Jennifer Daniel

It seems like a crazy way to run a democracy: the party in power can tinker with district lines to concentrate the votes that support them, and dilute the ones that don't. They're called Gerrymandered districts, because when Governor Gerry of Massachusetts redrew a Congressional district in 1812, a Boston newspaper said the district looked more like a salamander -- and they commissioned a cartoon to prove it:

A political cartoon drawn in reaction to the newly drawn Congressional electoral district of South Essex County, printed March 1812

But why stop there? With a grant from The Awesome Foundation, the design writer Rob Walker commissioned a group of artists to embellish the convoluted shapes of districts where the incumbents are shoo-ins for reelection tomorrow. He calls the series "Spawn of Gerrymander." Graphic designer Jennifer Daniel turned Texas's District 35 into a machine gun.
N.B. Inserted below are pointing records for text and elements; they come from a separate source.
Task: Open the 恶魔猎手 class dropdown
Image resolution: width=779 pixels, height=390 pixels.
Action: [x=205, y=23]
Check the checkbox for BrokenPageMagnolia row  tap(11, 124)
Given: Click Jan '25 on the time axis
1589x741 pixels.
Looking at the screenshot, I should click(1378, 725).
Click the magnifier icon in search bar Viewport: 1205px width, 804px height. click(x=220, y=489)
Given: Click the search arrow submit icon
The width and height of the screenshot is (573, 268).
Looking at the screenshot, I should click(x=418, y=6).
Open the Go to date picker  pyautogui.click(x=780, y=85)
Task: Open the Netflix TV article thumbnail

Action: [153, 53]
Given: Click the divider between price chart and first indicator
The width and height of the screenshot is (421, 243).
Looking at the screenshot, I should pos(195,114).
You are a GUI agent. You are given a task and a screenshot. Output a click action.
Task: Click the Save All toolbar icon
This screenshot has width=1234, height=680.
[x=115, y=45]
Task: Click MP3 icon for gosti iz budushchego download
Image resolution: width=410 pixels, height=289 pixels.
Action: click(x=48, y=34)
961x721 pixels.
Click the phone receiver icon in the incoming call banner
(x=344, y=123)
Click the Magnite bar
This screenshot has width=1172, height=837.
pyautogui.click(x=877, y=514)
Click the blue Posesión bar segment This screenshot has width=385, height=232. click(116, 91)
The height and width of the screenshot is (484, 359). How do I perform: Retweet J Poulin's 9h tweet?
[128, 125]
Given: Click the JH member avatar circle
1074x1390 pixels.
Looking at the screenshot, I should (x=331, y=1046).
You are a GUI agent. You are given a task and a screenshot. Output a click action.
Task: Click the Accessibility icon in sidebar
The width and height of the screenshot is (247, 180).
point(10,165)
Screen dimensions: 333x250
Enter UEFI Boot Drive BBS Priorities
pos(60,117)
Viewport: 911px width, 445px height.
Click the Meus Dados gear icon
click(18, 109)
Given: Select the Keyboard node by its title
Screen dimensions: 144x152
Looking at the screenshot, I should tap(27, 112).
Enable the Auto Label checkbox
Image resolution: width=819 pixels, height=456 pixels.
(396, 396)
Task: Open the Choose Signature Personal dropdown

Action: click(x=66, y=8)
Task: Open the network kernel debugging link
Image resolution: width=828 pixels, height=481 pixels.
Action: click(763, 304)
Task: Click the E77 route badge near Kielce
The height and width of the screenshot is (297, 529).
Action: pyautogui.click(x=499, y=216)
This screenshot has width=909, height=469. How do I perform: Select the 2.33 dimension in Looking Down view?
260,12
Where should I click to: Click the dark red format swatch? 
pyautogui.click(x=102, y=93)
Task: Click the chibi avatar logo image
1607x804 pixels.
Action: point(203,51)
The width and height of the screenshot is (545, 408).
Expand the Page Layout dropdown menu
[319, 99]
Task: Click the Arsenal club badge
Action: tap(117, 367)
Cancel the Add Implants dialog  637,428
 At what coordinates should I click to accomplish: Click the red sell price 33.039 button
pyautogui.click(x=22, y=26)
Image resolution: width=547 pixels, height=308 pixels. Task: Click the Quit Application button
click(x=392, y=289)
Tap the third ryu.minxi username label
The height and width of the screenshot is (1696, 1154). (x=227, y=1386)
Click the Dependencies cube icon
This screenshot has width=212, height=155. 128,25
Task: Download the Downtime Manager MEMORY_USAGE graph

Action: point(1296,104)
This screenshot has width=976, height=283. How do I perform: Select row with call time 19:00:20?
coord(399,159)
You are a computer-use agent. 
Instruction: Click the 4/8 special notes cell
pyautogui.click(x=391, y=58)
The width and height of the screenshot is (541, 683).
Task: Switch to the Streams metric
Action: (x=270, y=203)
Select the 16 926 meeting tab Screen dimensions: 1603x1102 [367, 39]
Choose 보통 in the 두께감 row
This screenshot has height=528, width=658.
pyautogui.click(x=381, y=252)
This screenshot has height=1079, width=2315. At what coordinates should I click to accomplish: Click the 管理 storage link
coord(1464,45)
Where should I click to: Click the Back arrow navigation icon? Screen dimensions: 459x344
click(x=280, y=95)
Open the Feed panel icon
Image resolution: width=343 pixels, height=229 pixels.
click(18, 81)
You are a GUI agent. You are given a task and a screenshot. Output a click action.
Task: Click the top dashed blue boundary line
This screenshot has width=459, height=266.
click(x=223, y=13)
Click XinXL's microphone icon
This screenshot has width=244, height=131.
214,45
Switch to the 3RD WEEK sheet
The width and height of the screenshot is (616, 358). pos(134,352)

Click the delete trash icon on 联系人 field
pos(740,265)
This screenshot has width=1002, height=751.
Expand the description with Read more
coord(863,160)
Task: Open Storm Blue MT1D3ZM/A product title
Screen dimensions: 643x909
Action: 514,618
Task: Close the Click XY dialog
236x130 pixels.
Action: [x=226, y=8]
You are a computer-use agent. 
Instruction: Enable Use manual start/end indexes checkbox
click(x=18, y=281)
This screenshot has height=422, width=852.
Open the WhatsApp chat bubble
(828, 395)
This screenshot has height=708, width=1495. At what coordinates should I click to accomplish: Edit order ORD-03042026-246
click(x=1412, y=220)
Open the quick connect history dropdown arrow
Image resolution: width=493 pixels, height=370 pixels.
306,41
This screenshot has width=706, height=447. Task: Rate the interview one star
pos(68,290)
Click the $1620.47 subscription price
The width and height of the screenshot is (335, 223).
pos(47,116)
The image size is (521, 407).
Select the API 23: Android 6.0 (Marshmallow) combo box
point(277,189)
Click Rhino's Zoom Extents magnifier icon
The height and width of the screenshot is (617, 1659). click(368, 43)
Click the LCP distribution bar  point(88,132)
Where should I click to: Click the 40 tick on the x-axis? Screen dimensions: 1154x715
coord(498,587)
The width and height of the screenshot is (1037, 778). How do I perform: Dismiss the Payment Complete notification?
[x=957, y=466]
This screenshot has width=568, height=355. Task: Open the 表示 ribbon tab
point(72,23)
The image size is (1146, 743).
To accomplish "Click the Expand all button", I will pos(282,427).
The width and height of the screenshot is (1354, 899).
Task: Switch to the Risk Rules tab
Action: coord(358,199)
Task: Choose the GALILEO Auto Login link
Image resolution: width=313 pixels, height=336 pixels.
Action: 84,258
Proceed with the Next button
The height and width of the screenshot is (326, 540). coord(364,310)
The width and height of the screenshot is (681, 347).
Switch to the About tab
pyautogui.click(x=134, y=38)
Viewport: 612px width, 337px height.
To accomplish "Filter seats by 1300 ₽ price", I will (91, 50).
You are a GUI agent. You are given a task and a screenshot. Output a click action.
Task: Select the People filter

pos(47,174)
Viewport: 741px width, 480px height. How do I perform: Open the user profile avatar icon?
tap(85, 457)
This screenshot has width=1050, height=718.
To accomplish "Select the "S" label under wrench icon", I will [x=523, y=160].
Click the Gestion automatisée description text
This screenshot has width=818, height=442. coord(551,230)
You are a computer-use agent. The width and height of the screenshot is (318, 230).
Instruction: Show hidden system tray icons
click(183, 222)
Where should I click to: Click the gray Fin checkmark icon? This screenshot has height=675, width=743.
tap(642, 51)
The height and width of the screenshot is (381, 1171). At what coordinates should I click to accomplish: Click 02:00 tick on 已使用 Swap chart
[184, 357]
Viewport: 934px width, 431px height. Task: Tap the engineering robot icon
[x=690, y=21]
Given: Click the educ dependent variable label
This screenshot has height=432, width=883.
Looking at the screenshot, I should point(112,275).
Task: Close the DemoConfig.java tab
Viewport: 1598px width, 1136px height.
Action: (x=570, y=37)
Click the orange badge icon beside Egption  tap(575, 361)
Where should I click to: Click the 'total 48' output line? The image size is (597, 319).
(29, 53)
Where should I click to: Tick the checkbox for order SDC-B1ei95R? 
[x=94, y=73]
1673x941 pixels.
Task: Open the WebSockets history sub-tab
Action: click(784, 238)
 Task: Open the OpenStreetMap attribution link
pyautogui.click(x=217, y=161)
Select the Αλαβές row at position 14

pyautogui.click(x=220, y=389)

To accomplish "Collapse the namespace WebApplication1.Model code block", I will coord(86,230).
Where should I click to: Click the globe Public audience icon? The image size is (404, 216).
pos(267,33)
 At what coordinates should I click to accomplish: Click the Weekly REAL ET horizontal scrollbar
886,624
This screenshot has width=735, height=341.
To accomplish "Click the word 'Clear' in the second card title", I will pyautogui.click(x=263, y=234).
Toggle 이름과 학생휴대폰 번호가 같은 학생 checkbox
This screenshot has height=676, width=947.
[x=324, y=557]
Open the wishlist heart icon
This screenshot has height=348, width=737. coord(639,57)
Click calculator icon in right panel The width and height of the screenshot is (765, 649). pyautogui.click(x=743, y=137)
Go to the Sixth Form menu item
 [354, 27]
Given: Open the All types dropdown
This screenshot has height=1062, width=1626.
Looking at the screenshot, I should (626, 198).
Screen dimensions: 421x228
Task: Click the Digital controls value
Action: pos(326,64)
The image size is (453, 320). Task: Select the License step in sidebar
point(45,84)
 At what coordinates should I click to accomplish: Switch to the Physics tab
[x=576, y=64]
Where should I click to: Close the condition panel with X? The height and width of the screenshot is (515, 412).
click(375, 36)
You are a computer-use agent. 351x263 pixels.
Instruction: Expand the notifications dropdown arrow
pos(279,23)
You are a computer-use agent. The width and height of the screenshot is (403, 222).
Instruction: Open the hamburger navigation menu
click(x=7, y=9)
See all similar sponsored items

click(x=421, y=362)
She calls her illustration, "If You Can Read This You're In Range."

Texas 35th

Some artists embraced the absurdity of the Gerrymandered shapes, like Leif Parsons, who transformed Illinois's 4th congressional district into a surrealist portrait of a face with a tongue sticking out titled, "To The Voting Public..."

Illinois 4th

Illustrator Steve Brodner couldn't decide what to do with Philadelphia's 7th congressional district, so he tried a couple of versions, including this dino-creature impaling a voter in the back.

Pennsylvania 7th

Walker says, "If these visualizations don't drive home just how absurd partisan districting practices have become, I don't know what will." Too bad an overall 8% approval rating for Congress won't be enough to budge the vast majority of seats.